* Begin Selected passage *

19 December 2015 / The system we replace this with does not have to be as equally hegemonic but it must at least respect the diversity of our alternatives. (Original version)

The World Trade Organization (WTO) is on its twentieth year of existence as it holds its tenth ministerial conference in the Kenyan capital of Nairobi. It has shaped the international trade and investment regime and, correspondingly, the global economy and the conditions of billions of people since being established in 1995.

Unprecedented multilateral agreements were reached in the WTO. These benefited mainly the advanced industrial economies and their largest corporations at the expense of poor and vulnerable peoples around the world.

The outcome of neoliberal 'free market' policies is well-established: profits and riches for a few along with underdevelopment for the majority of the people. The search for alternatives to the WTO is more urgent than ever twenty years after its establishment. The global economy has entered into a protracted depression and its worst crisis in a century. Meanwhile the majority of the world's people still suffer poverty, hunger, unemployment and ecological catastrophe.

The outcome of the tenth ministerial is a foregone conclusion: continued liberalization and a world economy even more organized according to the interests of capital rather than the welfare of the people. There is no chance for the WTO to change direction and become an instrument for the improvement of people's lives and national economies.

The WTO and its agreements have gone very far in defining how economies relate with each other, what becomes of countries' natural resources and production, and how their peoples fare. These changes have been for the worse. If not the WTO, what then?


The 1955 Bandung conference

The Asian-African Conference was held on April 18-24, 1955 in Bandung, Indonesia and is recalled as the Bandung Conference. The 29 countries present essentially represented some 1.5 billion people or the majority of the world's population at the time.

The conference's aims were clearly stated in its final communiqué: “The Asian-African Conference considered problems of common interest and concern to countries of Asia and Africa and discussed ways and means by which their people could achieve fuller economic, cultural and political co-operation." The Bandung conference famously declared the South’s agenda to reform the international system to one not defined by power, oppression and exploitation, starting with the decolonization of the Third World.

In his opening speech to the conference, Pres. Sukarno of Indonesia accurately identified and warned of post-colonial era neocolonialism: “[Do] not think of colonialism only in the classic form which we of Indonesia, and our brothers in different parts of Asia and Africa, knew. Colonialism has also its modern dress, in the form of economic control, intellectual control, actual physical control by a small but alien community within a nation. It is a skilful and determined enemy, and it appears in many guises. It does not give up its loot easily.” This is evident decades later in the current era of neoliberalism and imperialist globalization. After 60 years, Bandung’s achievement of Southern solidarity remains and our understanding today of South-South cooperation is built on the foundation it created in 1955.

But history is not motionless and after 60 years of so many national and international struggles there are also additional experiences and insights including about paths to alternative, equitable and self-reliant socioeconomic development. The foundation of Bandung in 1955 and the 60 years since can help guide the search for the elusive alternative trade and investment regime to the WTO. Three elements with practical significance can be highlighted: Bandung's ideals and principles, the role of the State, and the need for mass movements.

* End Selected passage *

> Written instruction: Transcribe the portion of the WTO article from "The outcome of the" to "and national economies.".

* Begin Stored data *

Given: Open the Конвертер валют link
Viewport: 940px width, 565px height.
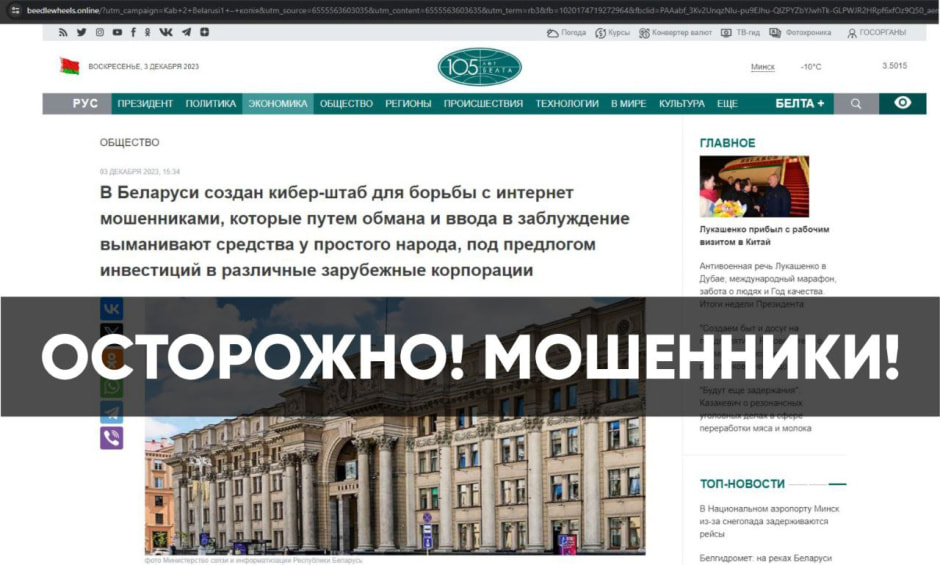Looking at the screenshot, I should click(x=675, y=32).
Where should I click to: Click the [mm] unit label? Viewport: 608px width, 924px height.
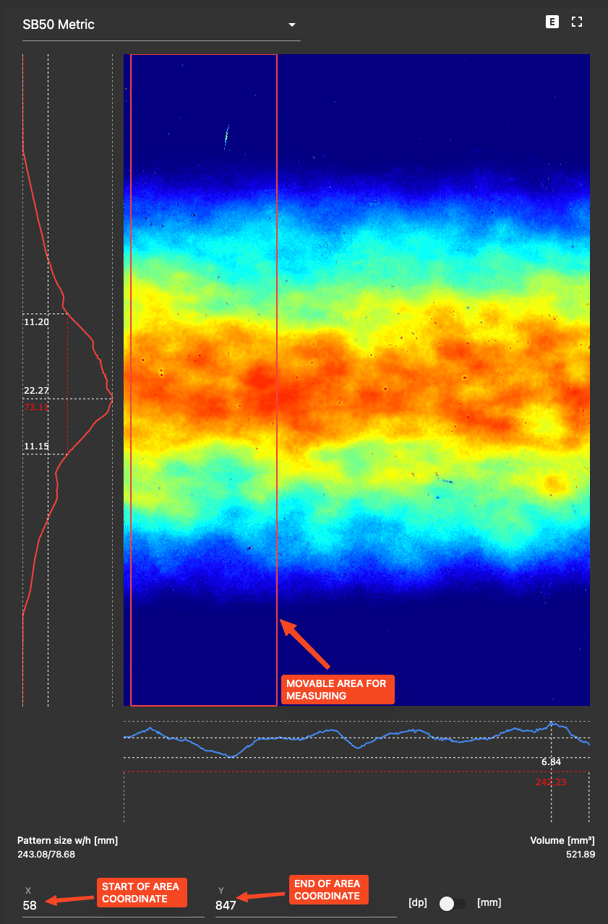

* End Stored data *

> Solution:
The outcome of the tenth ministerial is a foregone conclusion: continued liberalization and a world economy even more organized according to the interests of capital rather than the welfare of the people. There is no chance for the WTO to change direction and become an instrument for the improvement of people's lives and national economies.